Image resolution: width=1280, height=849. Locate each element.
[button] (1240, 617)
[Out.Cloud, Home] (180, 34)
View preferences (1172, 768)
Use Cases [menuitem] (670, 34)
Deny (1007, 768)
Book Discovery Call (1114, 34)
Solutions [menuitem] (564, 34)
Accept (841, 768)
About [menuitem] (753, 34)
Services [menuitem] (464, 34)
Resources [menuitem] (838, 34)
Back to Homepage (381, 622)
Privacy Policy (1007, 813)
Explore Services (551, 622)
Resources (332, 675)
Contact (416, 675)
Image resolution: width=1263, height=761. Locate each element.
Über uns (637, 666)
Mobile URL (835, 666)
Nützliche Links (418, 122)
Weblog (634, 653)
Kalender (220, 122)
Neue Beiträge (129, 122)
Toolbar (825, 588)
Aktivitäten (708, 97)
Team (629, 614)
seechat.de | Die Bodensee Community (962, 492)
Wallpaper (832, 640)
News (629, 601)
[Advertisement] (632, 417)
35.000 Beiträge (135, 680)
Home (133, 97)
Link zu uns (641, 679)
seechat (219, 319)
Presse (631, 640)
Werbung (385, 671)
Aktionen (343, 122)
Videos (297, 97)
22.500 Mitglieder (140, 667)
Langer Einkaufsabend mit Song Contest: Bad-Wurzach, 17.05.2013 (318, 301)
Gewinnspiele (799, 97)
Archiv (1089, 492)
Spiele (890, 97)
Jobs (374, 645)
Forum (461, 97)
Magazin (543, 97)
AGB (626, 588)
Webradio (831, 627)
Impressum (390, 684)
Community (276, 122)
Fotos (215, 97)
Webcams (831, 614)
□ □ □ □
- Written instruction -
Copy out every line above word for word, without changing anything.

- Complete answer -
Image resolution: width=1280, height=849. Locate each element.
[button] (1240, 617)
[Out.Cloud, Home] (180, 34)
View preferences (1172, 768)
Use Cases [menuitem] (670, 34)
Deny (1007, 768)
Book Discovery Call (1114, 34)
Solutions [menuitem] (564, 34)
Accept (841, 768)
About [menuitem] (753, 34)
Services [menuitem] (464, 34)
Resources [menuitem] (838, 34)
Back to Homepage (381, 622)
Privacy Policy (1007, 813)
Explore Services (551, 622)
Resources (332, 675)
Contact (416, 675)
Image resolution: width=1263, height=761. Locate each element.
Über uns (637, 666)
Mobile URL (835, 666)
Nützliche Links (418, 122)
Weblog (634, 653)
Kalender (220, 122)
Neue Beiträge (129, 122)
Toolbar (825, 588)
Aktivitäten (708, 97)
Team (629, 614)
seechat.de | Die Bodensee Community (962, 492)
Wallpaper (832, 640)
News (629, 601)
[Advertisement] (632, 417)
35.000 Beiträge (135, 680)
Home (133, 97)
Link zu uns (641, 679)
seechat (219, 319)
Presse (631, 640)
Werbung (385, 671)
Aktionen (343, 122)
Videos (297, 97)
22.500 Mitglieder (140, 667)
Langer Einkaufsabend mit Song Contest: Bad-Wurzach, 17.05.2013 (318, 301)
Gewinnspiele (799, 97)
Archiv (1089, 492)
Spiele (890, 97)
Jobs (374, 645)
Forum (461, 97)
Magazin (543, 97)
AGB (626, 588)
Webradio (831, 627)
Impressum (390, 684)
Community (276, 122)
Fotos (215, 97)
Webcams (831, 614)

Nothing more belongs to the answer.